= Sturgeon Lake First Nation =

First Nation in Saskatchewan, Canada

The Sturgeon Lake First Nation (ᓇᒦᐏ ᓵᑲᐦᐃᑲᓂᕽ, namîwi-sâkahikanihk) is a Cree First Nation band government in Saskatchewan, Canada. Its location is on the eastern shore of Sturgeon Lake about 30 km northwest of Prince Albert. The First Nation's territory consists of one reserve, Sturgeon Lake 101. It is located in the transition zone between the aspen parkland and boreal forest biomes.
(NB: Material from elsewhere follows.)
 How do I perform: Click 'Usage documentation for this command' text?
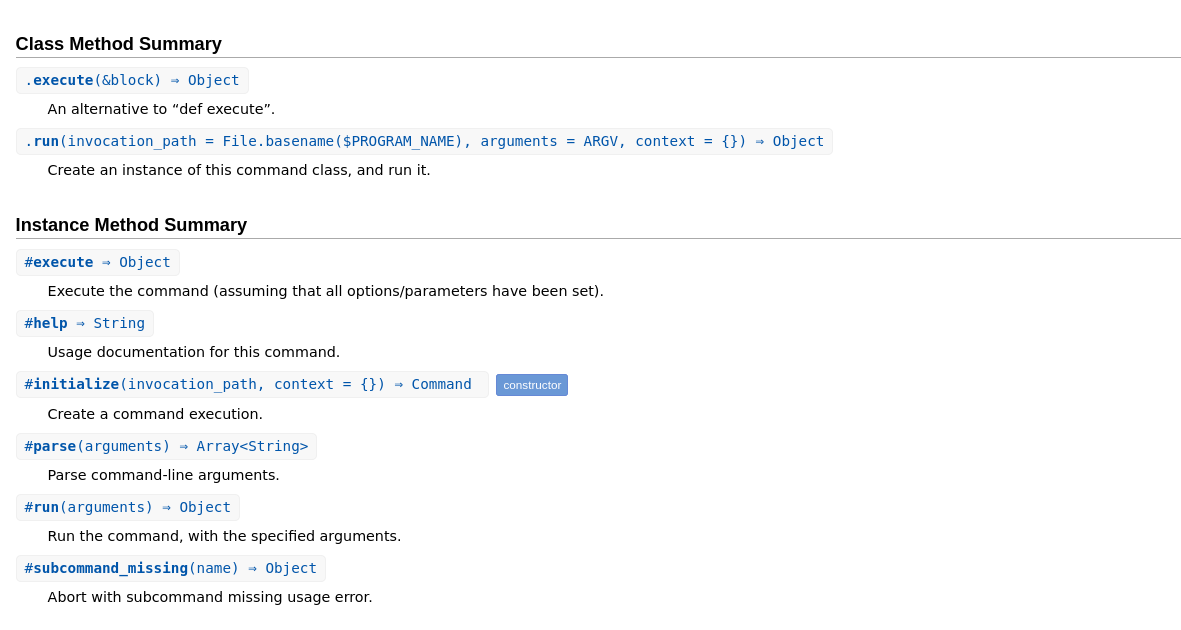click(194, 352)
The reserve borders the Rural Municipalities of Shellbrook No. 493 and Buckland No. 491, as well as the Little Red River 106C.

==History==

On August 23, 1876, Chief Ah-yah-tus-kum-ik-im-am (Chief William Twatt) and four headmen signed Treaty Six at Fort Carlton and selected their reserve. The First Nation is today predominantly Cree culturally but also has some Saulteaux members. It was originally known as the William Twatt Band after the Orcadian surname of the Treaty Chief, who was the Grandson of Magnus Twatt who came from Orkney (off the North coast of Scotland) in 1771 to work for the Hudson's Bay Company, but changed its name in 1963 to the Sturgeon Lake Band, and later to the Sturgeon Lake First Nation. The 2001 settling of a grievance between the band and the federal government concerning a loss of timber revenue that dated back to 1906 has enabled the community to expand its economic opportunities.

==Reserves==

Sturgeon Lake First Nation has reserved for themselves five reserves:

- Sturgeon Lake 101
- Sturgeon Lake 101A
- Sturgeon Lake 101B
- Sturgeon Lake 101C
- Sturgeon Lake 101D

==Infrastructure==
The community's infrastructure includes a band office, school, gymnasium, fire hall, band hall, community health clinic, and a healing lodge. Currently 1,578 of the 2,188 band members live on their 9,209.5-ha reserve.